The majority of radiologists in the BCSC surpass performance recommendations for screening mammography; however, abnormal interpretation rates continue to be higher and specificity lower than the recommended rates for almost half of radiologists interpreting screening mammograms. 

CLINICAL RELEVANCE/APPLICATION

Efforts to implement advanced technology should be combined with effective educational programs to reduce false-positive rates without sacrificing high detection rates of invasive cancers.

RC215-17
Elizabeth S. Burnside, MD, MPH, Madison, WI (Presenter) Nothing to Disclose
Wendy B. Demartini, MD, Madison, WI (Abstract Co-Author) Nothing to Disclose
Sarina Schrager, MD,MS, Madison, WI (Abstract Co-Author) Nothing to Disclose
Amy Trentham-Dietz, Madison, WI (Abstract Co-Author) Nothing to Disclose
John Hampton, Madison, WI (Abstract Co-Author) Nothing to Disclose
Christina Shafer, PhD, Madison, WI (Abstract Co-Author) Nothing to Disclose
Lee G. Wilke, MD, Madison, WI (Abstract Co-Author) Nothing to Disclose
PURPOSE

Risk-based screening in women < 50 years old has been promoted to increase benefits and decrease harms of a mammography screening program, but has not been evaluated in practice. We compared the impact of risk-based screening to age-based screening in women <50 to determine screening program outcomes.

METHOD AND MATERIALS

We analyzed a database of consecutive screening mammograms (1/1/2006-12/31/2013) from an academic practice—starting at 40 without an upper age limit.

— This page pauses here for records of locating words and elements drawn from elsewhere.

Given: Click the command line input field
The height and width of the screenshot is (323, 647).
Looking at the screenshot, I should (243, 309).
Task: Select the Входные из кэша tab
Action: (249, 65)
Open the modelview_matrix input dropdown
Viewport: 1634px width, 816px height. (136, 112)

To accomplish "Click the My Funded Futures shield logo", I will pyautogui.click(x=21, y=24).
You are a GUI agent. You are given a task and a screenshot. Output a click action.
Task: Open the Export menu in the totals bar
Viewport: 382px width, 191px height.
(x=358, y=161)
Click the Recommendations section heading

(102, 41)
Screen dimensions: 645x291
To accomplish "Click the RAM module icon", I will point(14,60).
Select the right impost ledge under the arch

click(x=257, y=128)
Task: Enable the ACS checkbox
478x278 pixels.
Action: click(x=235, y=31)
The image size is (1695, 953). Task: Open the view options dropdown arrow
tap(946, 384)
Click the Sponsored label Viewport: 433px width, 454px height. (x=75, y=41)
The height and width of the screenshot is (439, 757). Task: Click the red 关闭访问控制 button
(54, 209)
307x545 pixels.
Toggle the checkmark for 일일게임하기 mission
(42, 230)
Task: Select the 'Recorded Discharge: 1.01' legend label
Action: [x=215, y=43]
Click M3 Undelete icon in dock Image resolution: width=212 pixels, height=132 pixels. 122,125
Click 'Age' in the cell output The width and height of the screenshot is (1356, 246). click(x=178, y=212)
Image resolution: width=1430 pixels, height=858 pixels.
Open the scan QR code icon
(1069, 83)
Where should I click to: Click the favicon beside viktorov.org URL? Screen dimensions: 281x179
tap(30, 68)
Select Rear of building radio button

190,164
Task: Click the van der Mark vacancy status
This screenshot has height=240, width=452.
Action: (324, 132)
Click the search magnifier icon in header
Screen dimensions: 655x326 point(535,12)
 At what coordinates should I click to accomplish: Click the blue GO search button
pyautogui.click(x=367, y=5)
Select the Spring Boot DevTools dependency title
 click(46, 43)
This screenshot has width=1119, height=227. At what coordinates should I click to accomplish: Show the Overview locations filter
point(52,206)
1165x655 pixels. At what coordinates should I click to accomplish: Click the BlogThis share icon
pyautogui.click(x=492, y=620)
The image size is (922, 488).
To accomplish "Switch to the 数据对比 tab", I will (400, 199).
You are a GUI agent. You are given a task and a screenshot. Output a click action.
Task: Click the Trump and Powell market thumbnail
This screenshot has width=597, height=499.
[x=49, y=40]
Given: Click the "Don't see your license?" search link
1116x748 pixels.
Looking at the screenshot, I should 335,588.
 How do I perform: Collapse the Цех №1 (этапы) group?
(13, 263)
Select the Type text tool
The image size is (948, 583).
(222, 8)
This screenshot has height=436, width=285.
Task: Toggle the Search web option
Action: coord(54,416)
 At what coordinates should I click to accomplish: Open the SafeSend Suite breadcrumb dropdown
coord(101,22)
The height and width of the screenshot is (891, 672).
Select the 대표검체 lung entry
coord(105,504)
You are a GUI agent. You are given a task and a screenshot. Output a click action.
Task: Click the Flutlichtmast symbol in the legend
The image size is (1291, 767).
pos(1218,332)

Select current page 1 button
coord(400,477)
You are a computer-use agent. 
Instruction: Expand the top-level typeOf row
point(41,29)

To evaluate only “average risk” women, we excluded those with a personal history of breast cancer or with documented BRCA mutation.  We matched our population with a cancer registry as our reference standard. In women <50 we used clinical intake data at the time of each mammogram to estimate breast cancer risk using the BCSC risk calculator (https://tools.bcsc-scc.org/bc5yearrisk/calculator.htm). We emulated a risk-based screening strategy by excluding women <50 whose five-year breast cancer risk was less than the average risk for a 50-year old (≤ 1.253%). We emulated an age-based screening similar to the American Cancer Society guidelines by removing all women <45. We compared outcomes for the two strategies, including number of cancers detected, proportion of DCIS/all cancers), recalls, and biopsies using the chi-square statistical test, defining a p value of <0.05 as statistically significant.

RESULTS

In our actual clinical baseline practice, screening average risk women age ≥40, we performed 75,107 screening mammograms in 25,155 women and detected 344 cancers—230 invasive (183 local and 43 regional) and 91 DCIS, and had 4,816 recalls and 995 biopsy recommendations (Table). Clinical practice audit outcomes were cancer detection rate of 4.58/1000 and recall rate of 8.2%. Age-based screening starting at 45 detected more cancers than risk-based screening (p<0.05), while prompting more recalls (p<0.0001) and biopsies (p<0.01). There was no statistically significant difference in the proportion of DCIS (p=0.99).

CONCLUSION

Risk-based screening in women < 50 results in less recalls and biopsies but also detects fewer cancers than an age-based strategy that starts screening at age 45.

CLINICAL RELEVANCE/APPLICATION

Evaluating the potential effects of risk-based compared to age-based strategies can enumerate trade-offs: fewer cancers detected and false positives without altering the proportion of DCIS.